**Your objective**
Please turn the stretch of material from the line containing "At what (x,y)" through the line containing "Looking at the" into a numbered list, skipping blank lines and leaving out the pictures.

**Supplied records**
* * * *
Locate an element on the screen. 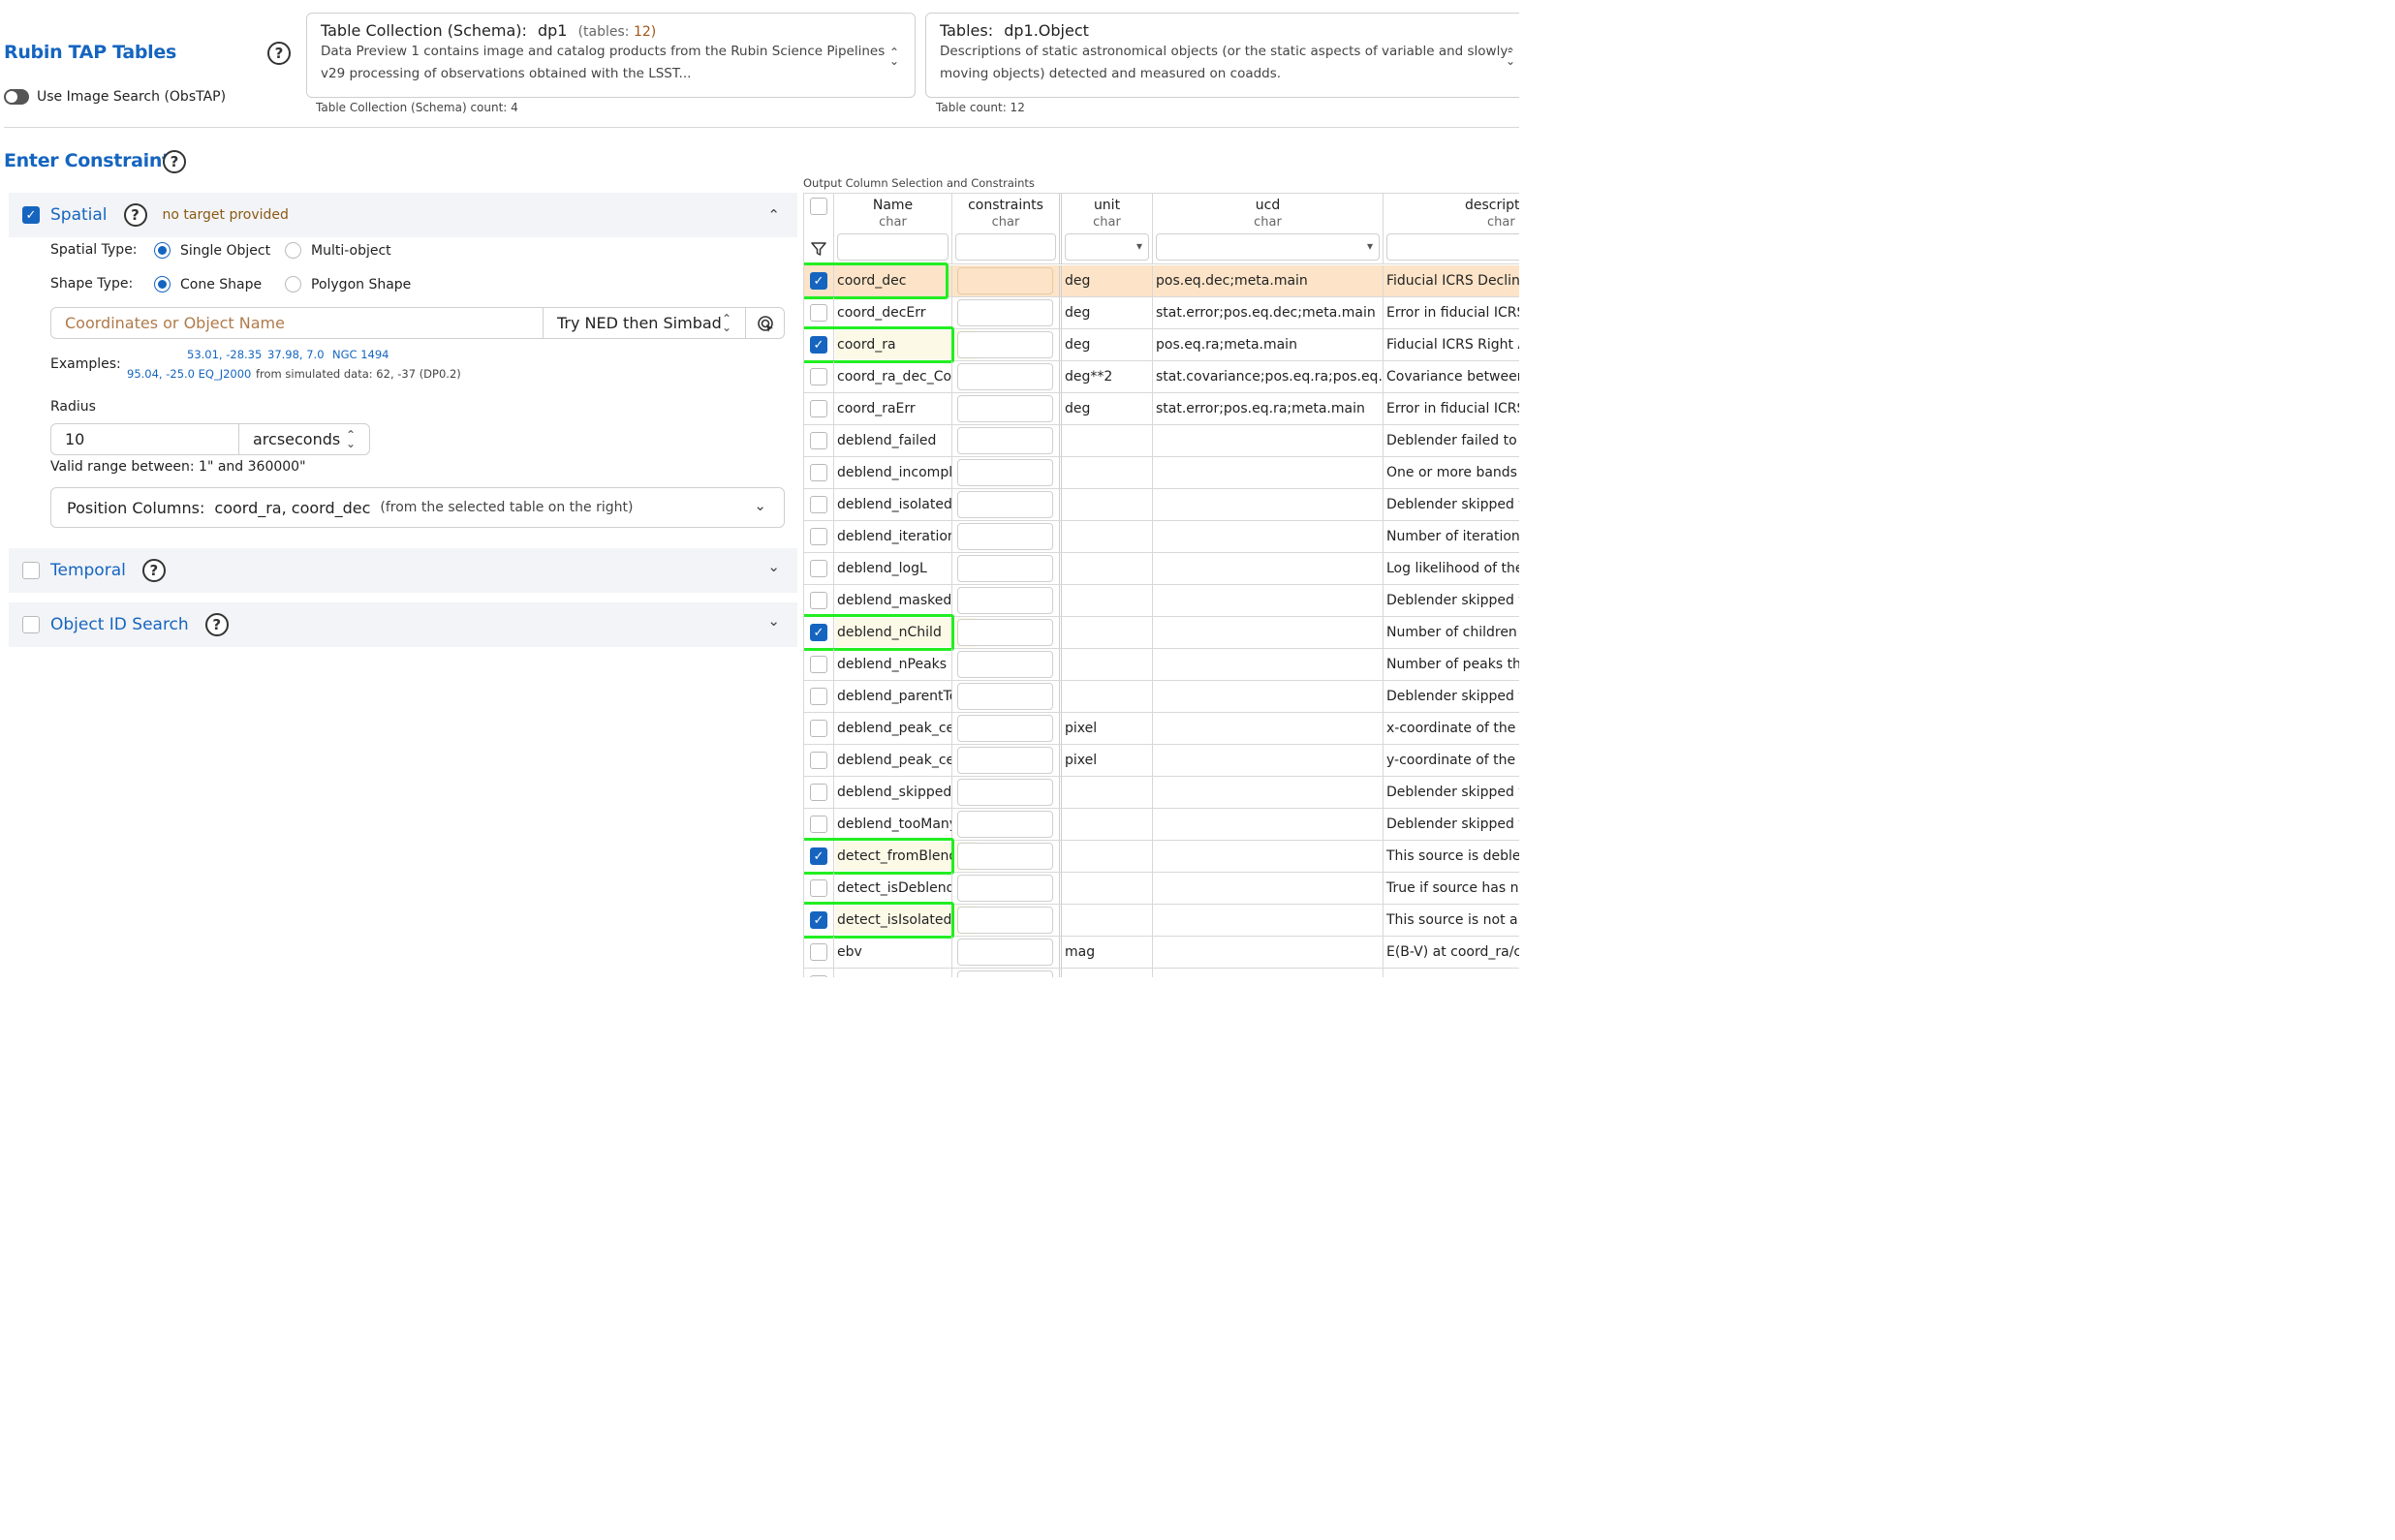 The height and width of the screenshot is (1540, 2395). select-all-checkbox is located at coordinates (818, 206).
* * * *
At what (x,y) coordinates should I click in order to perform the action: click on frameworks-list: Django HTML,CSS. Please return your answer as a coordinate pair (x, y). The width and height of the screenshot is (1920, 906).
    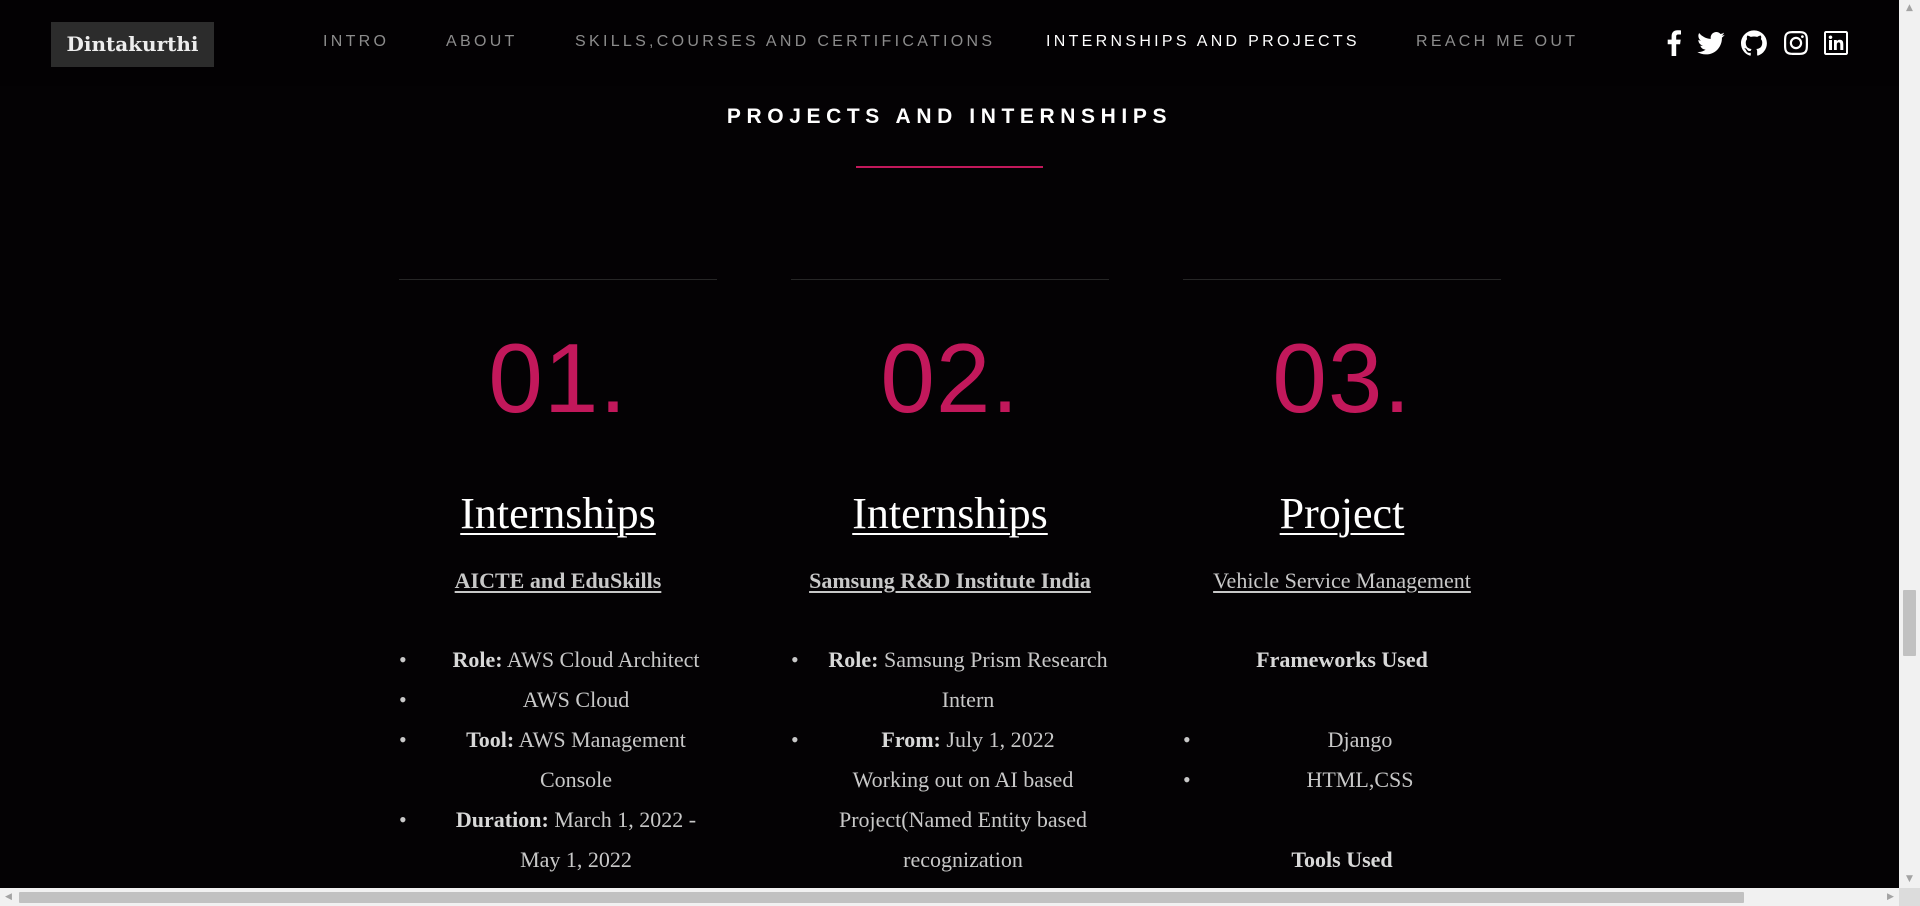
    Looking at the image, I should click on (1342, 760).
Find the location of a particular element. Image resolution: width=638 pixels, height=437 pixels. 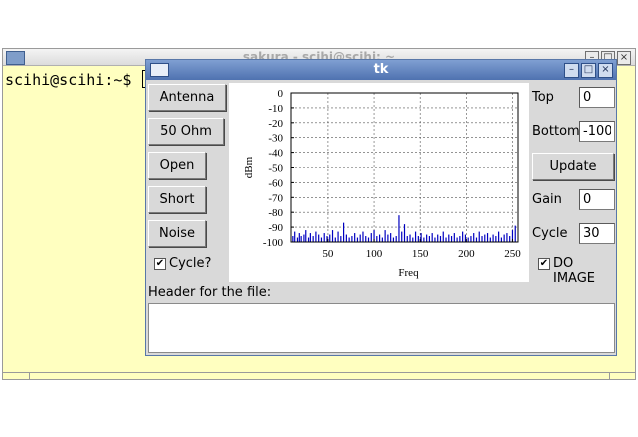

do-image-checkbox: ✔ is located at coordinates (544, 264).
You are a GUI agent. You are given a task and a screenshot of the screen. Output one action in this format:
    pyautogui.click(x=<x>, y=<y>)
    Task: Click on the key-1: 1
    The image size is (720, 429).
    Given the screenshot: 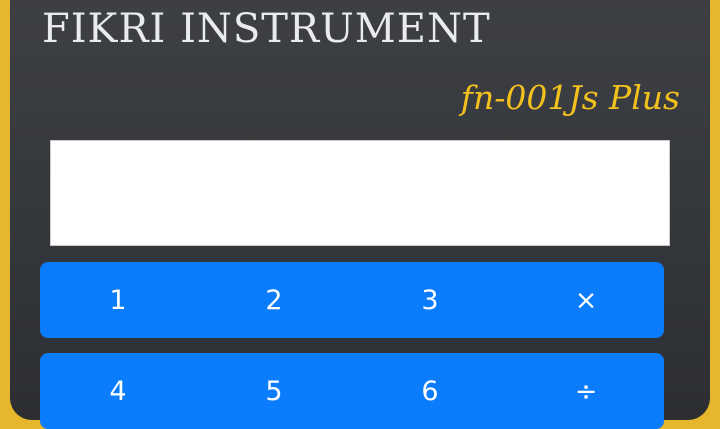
* * * *
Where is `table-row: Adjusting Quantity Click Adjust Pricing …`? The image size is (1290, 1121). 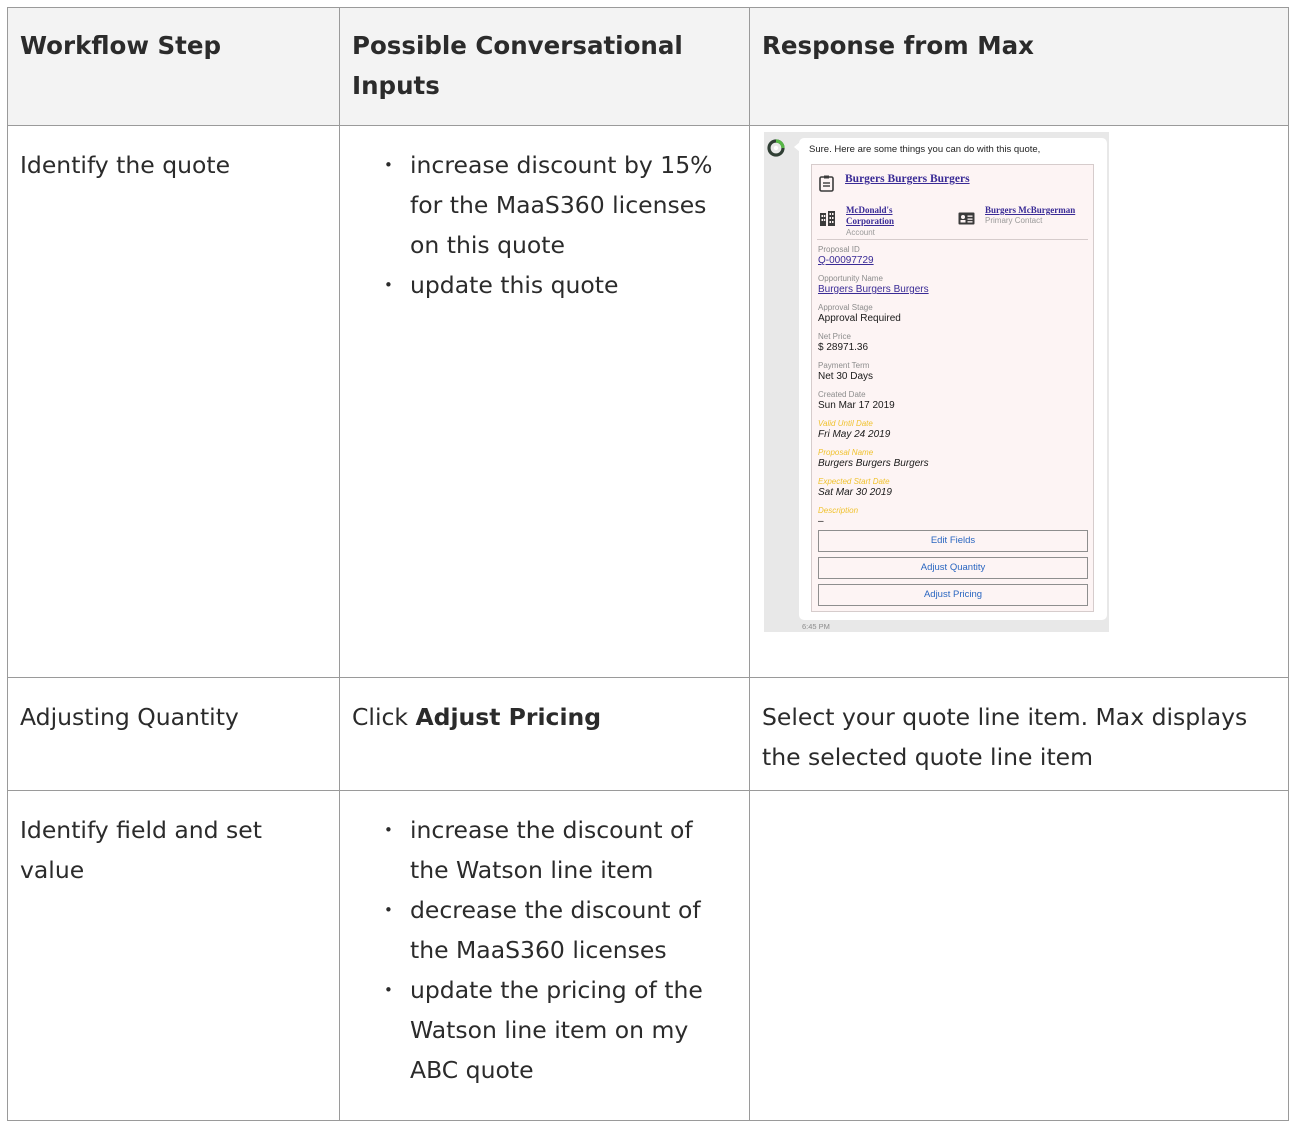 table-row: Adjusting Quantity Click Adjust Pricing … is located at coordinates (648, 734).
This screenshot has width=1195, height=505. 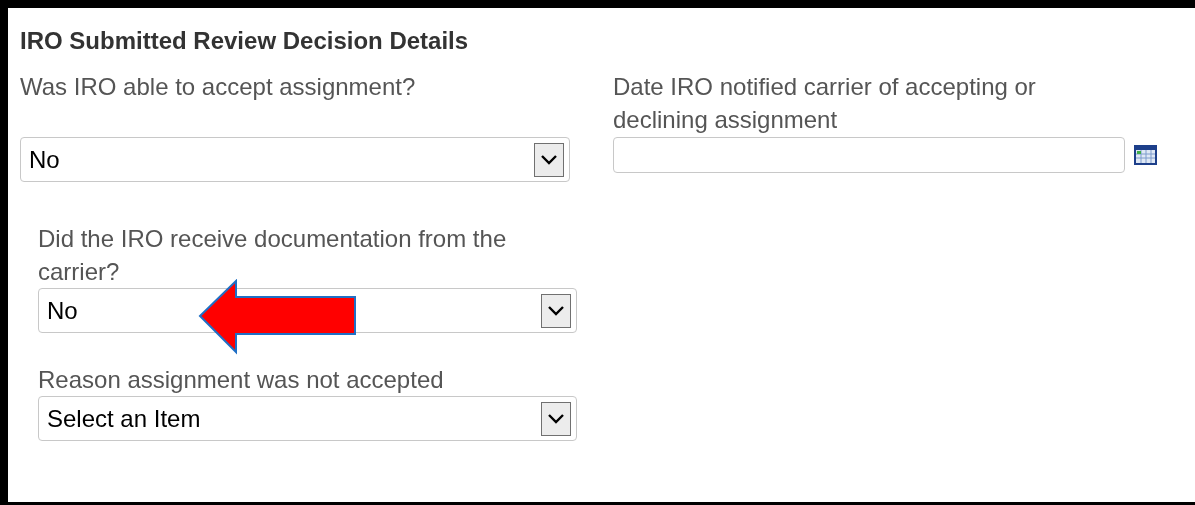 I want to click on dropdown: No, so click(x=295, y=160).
* * * *
**Output for this task**
1. At what (x,y) coordinates should I click in order to perform the action: click on frameworks-list: Django HTML,CSS. Please return your answer as a coordinate pair (x, y). The width and height of the screenshot is (1920, 906).
2.     Looking at the image, I should click on (1342, 760).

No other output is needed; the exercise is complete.